I read about those terms in my python text book. I can't figure out the meaning by looking up the literal meaning of them. Could someone explain that to me or provide me some reference?
--update the context of the term
i) (42).__abs__() # Need parentheses to avoid confusing ... # ... method call '.' with decimal point
j) (42).__mul__(2) # Even multiplication is a method call
k) name.swapcase()
l) name.title().swapcase() # name.title() is an object so ... m) name.upper().find('TOM') # ... we can “cascade” method calls.
Hopefully you now realise that most of the operations you've done so far in this course have actually been provided by implicitly calling methods of the objects (data items) that you've been working with. Indeed, all operators ('+', '*' etc) are just syntactic shortcuts for method calls, but only some of the built-in functions correspond to methods.

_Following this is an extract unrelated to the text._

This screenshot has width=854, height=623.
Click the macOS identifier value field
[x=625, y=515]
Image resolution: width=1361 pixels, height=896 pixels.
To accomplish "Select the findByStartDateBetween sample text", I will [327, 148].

Well, I don't know the context of these terminologies in your book but I found implicit-vs-explicit-programming. It first talked about explicit programming and implicit programming then implicit method call and explicit member call. Not sure whether it can help. Maybe you can give us more details.
EDIT:
I suppose what it means is that when you use 3+2 or 3*2 it seems you you don't explicitly call any method but in fact you called because the way they are implemented is calling the (3).__add__(2) or (3).__mul__(2). So you are calling these methods implicitly.
implicit method call means the particular method will be called by itself(like by the JVM in java) and explicit method call means the method will be called by the user.